* _Texte fourni_
Et qui peut dire ce que sont des « standards internationaux » en matière de science ?
Pourtant, l’Institut médical de l’Académie Nationale des Sciences des Etats-Unis reconnaît une liste de maladies liées à l’Agent Orange ! Seulement pour ses vétérans ?
Scot Marciel n’a probablement pas prêté une oreille attentive aux propos de l’admirable Madame Nguyen Thi Ngoc Phuong, présente et intervenante, obstétricienne et ancienne directrice de la maternité de Tu Du d’Ho Chi Minh-Ville, qui manqua de bocaux pour conserver davantage de preuves des effets tératogène de l’Agent Orange tant il y avait d’enfants mort-nés et difformes.
« Nos liens renforcés (entre les USA et le Vietnam) nous ont permis de progresser dans des domaines allant de la libéralisation du commerce à la protection des libertés religieuses ou à la sécurité nucléaire. » ajoute Scot Marciel sans sourciller.

* _Travail demandé_
Traduisez en anglais, s'il vous plaît, cette phrase du texte fourni : « Pourtant, l’Institut médical de l’Académie Nationale des Sciences des Etats-Unis reconnaît une liste de maladies liées à l’Agent Orange ! » Les entrées placées ensuite proviennent d'une autre source.

* _Données enregistrées_
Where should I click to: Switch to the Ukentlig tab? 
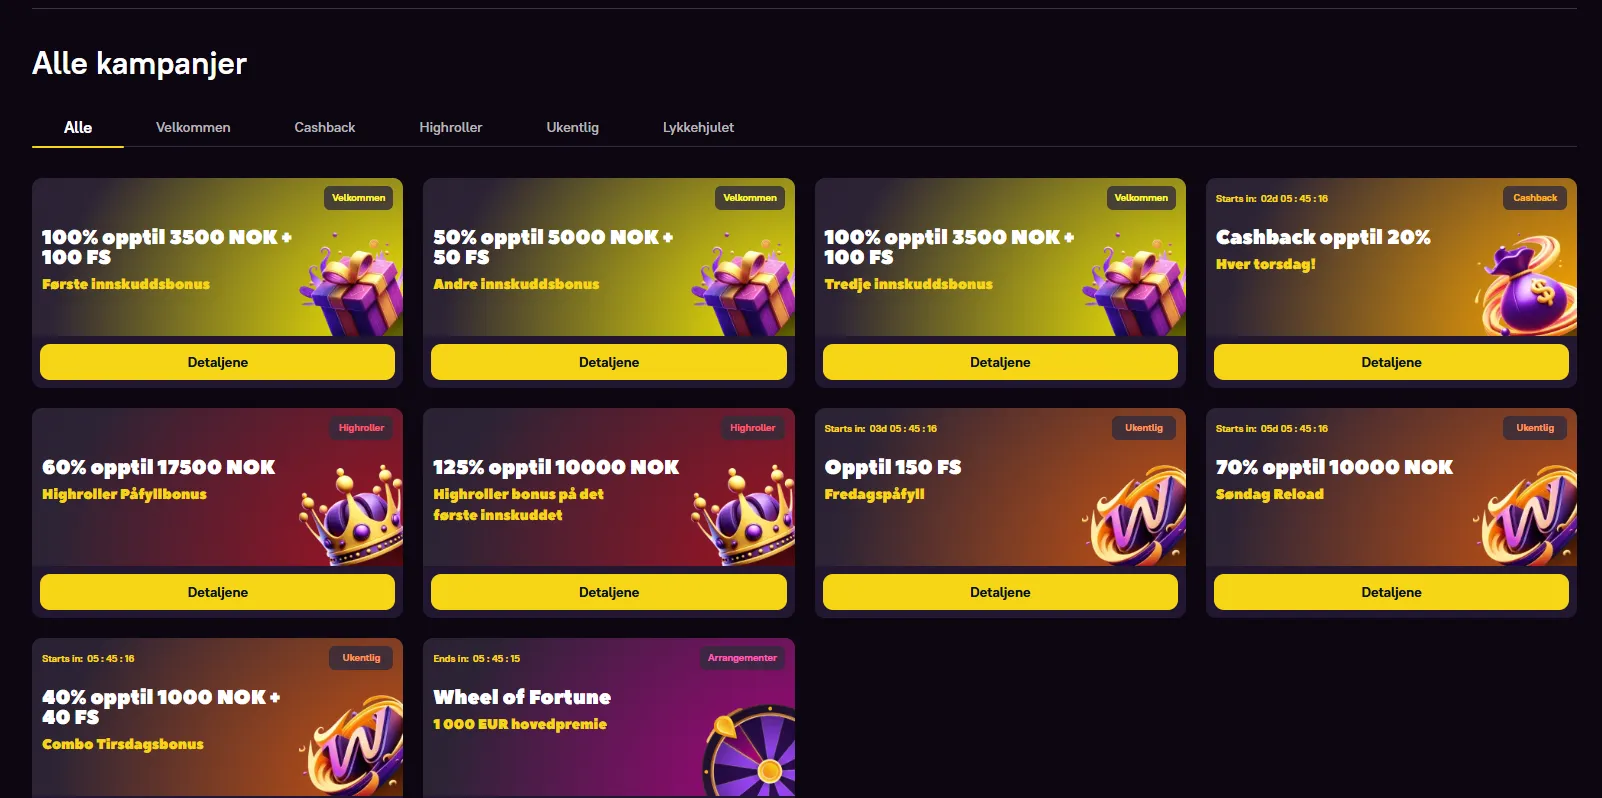tap(573, 127)
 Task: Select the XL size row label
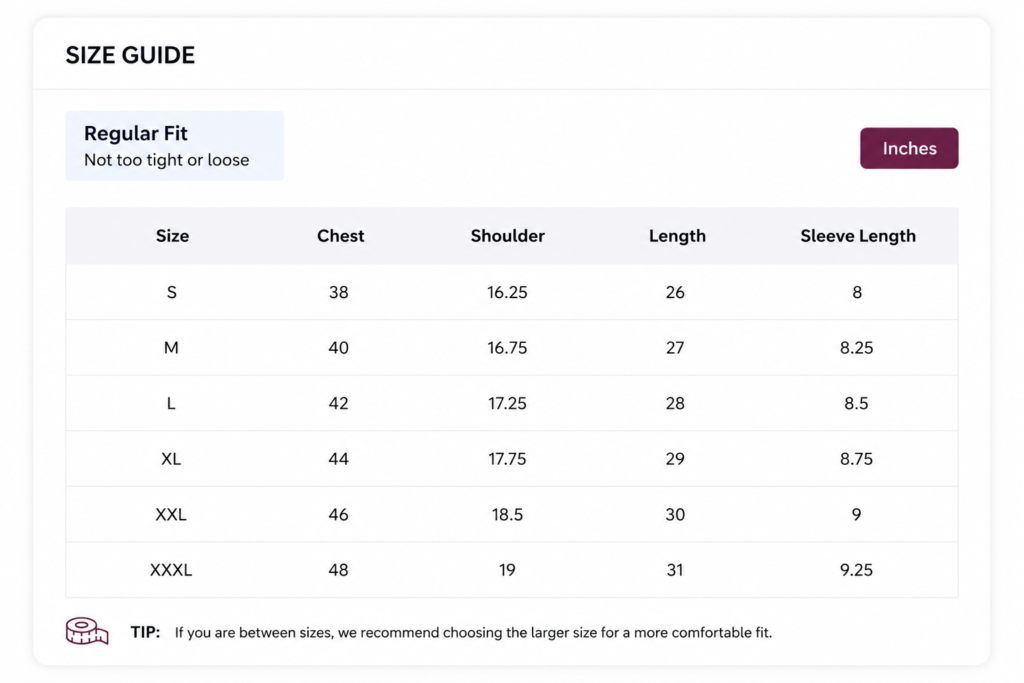point(171,458)
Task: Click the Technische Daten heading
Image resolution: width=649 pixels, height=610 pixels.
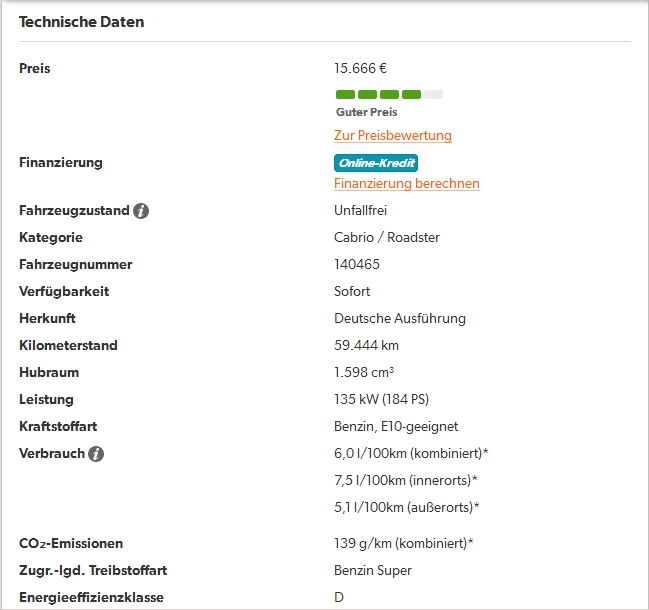Action: pos(82,22)
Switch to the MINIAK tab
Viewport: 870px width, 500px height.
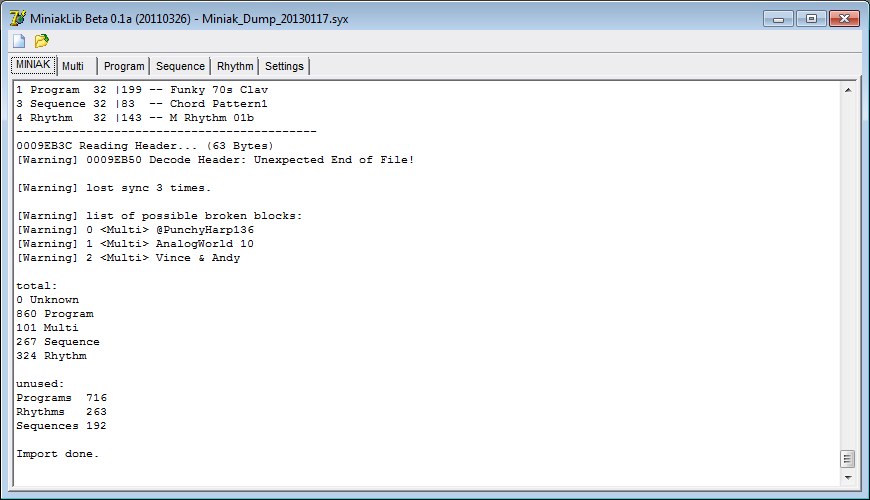pos(33,65)
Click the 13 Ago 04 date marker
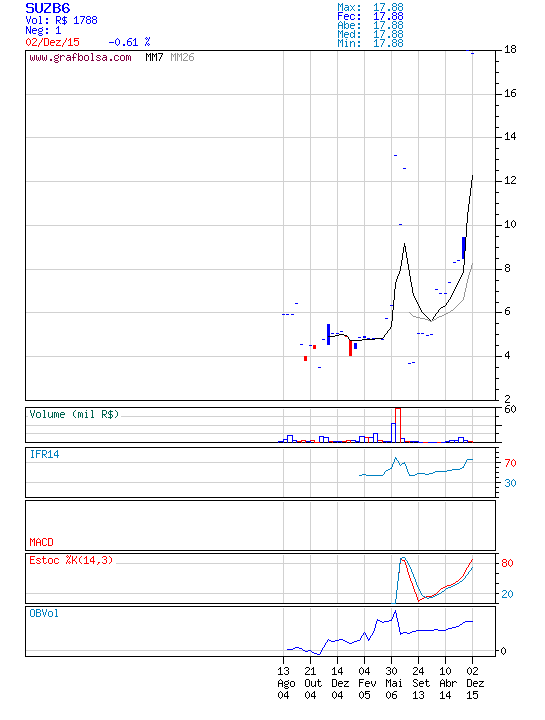 [284, 683]
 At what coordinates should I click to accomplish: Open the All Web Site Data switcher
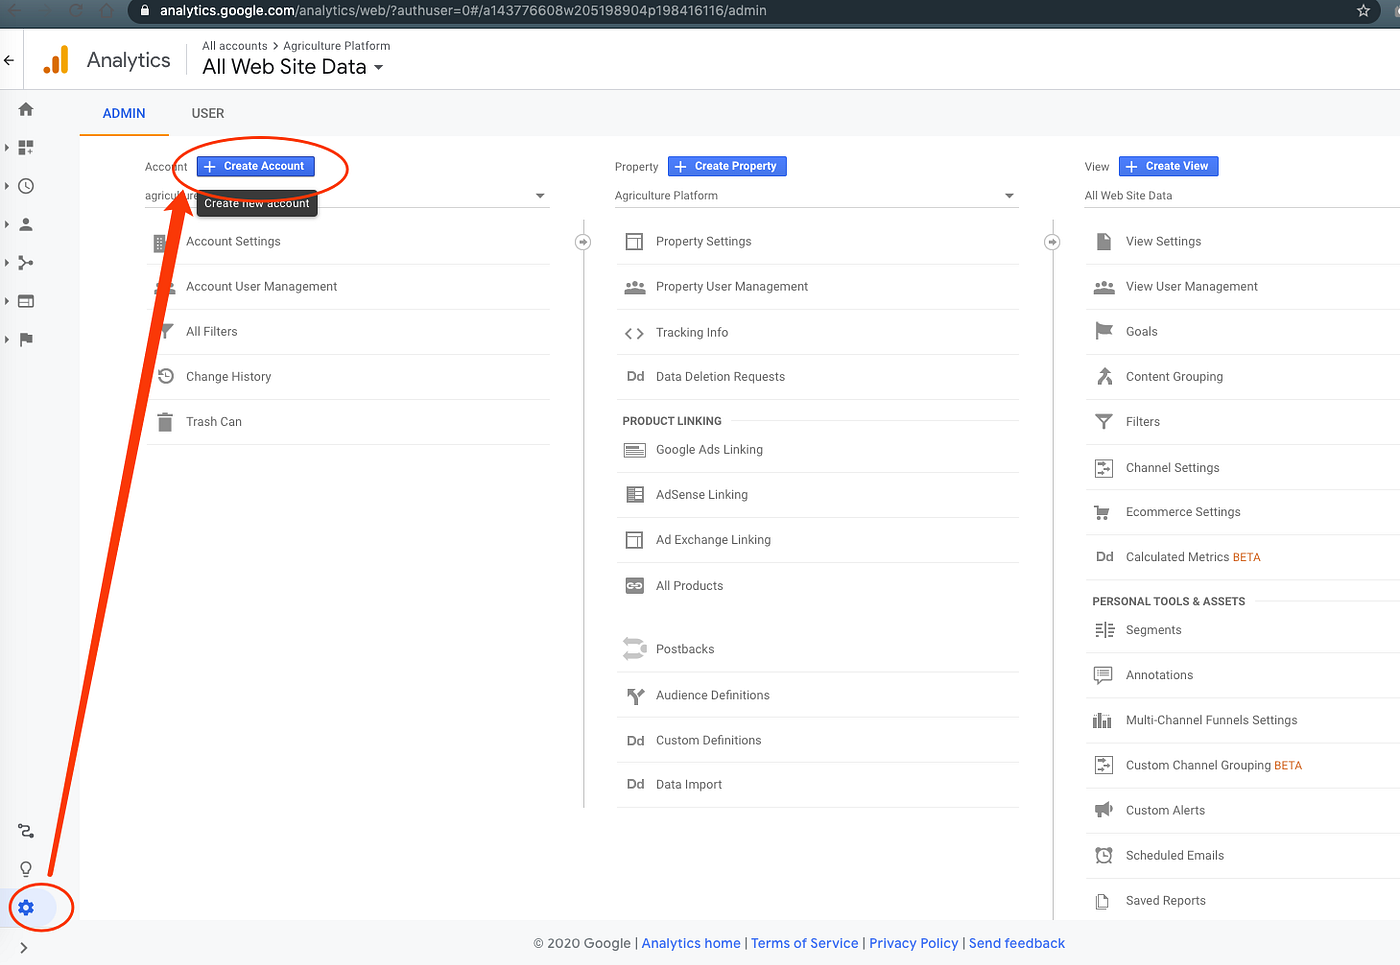tap(293, 67)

* _Réponse à l'exercice_
Yet the Medical Institute of the United States National Academy of Sciences recognizes a list of diseases linked to Agent Orange!